Tuesday, June 29, 2004
# Posted 12:17 AM by Ariel David Adesnik
Nir never had much respect for authority and once got suspended for a having a haircut that was more cut than hair. Girls liked him. He left our school after 9th grade and I didn't see him more than once or twice in the next seven years.
In the fall of 1999, I was crossing N Street near Dupont Circle when a heavily-muscled man with short hair and a very attractive woman on his arm called out my name. It was Nir. As we caught up over the next few months I found out that he wanted to be an investigative journalist.
Like the kids who made their by driving down to Central America in the 1980s, Nir figured the best way to get things done was to go where the action was and write about it. When I saw first saw him, he was saving up for a trip to Bosnia and Yugoslavia.
In the meantime, he was trying to get through college and making ends meet by working assorted jobs. He had been a bouncer in Georgetown bar for a while, but discovered that it wasn't an enjoyable job unless you really liked hurting people. Most of his colleagues did.
After the invasion of Iraq, Nir shipped out for Baghdad without hesitating. Early on, he got an article published in Time Magazine. Since then, he has freelanced for newspapers including the Pittsburght Post-Gazette and the Asia Times.
But now Nir has hit the big time. He has the lead essay in this week's New Yorker, entitled "Home Rule". Congratulations are in order, since writing about Falluja from the inside takes a lot of courage, in addition to the literary talent expected of all contributors to the New Yorker. A lot of older correspondents won't risk going into the heart of the Sunni Triangle, but I'm guessing that only made it more attractive for Nir.
The story Nir has found is a fascinating one. In the absence of American soldiers, Falluja has reverted to a sort of clerical rule embodied in the person of Sheikh Dhafer al-Obeidi. In spite of having his authority granted by Falluja's most senior Sunni cleric, Dhafer struggles to reign in the foreign jihadis in town while also collaborating with the nominal mayor and the former general appointed by the United States to maintain local security.
The individuals and events that Nir describes demonsrate just how accomplished he has become at integrating himself into foreign cultures. Still, there are important questions that Nir seems to have left unasked. While consulting an impressive cross-section of local authority figures, Nir doesn't give us much sense of what the broader mass of Falluja residents wants for themselves. Does their resistance to the American occupation stem from an ideological commitment to Ba'athism, a religious commitment to Islam or an attachment to the extensive material benefits that Saddam once bestowed on his favorite subjects?
Nir hints at an answer to this quesiton when he writes that
In the first few months after Saddam’s government fell, the city had been fairly stable internally. Religious and tribal leaders had appointed their own civil management council before the Americans arrived. Falluja did not suffer from looting, and government buildings were protected. Tight tribal bonds helped maintain order. Early in the occupation, however, a demonstration protesting the Americans’ takeover of a school building had turned bloody, and a cycle of attacks and retaliation began, with the resistance increasing in sophistication.
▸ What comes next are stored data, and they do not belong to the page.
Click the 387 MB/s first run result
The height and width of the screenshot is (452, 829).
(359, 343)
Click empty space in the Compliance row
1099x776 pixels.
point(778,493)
Local fighters were joined by rogue mujahideen and jihadis from other Arab countries, and, as in the rest of Iraq, the violence and disorder spiralled out of control.I must admit that I am quite suspicious of the implicit suggestion that it is all the Americans' fault. First of all, American soldiers began to clash with Sunni gunmen in Falluja less than three weeks after the fall of Baghdad. The march that first led to violence was actually a celebration of Saddam's birthday. (I'm not sure if this is the same march that Nir refers to above.)
In other words, the residents of Falluja are not simply anti-American but are (or at least were) actively pro-Saddam. This pro-Saddam sentiment explains why there was no looting: the residents of Falluja didn't hate Saddam and suffer under his rule the way the rest of Iraq. Moreover, how much stability was there in Falluja if protest marches turned violent during the first weeks of the occupation?
All in all, it is somewhat misleading for Nir to describe the intense conflict in Falluja as a product of minor disturbances that "spiralled out of control". A spiral implies a lack of responsibility and a lack of awareness on the parts of its participants. In Falluja, the violence was not part of a spiral, but of the rabid anti-Americanism of the Ba'athist dictatorships most fervent supporters.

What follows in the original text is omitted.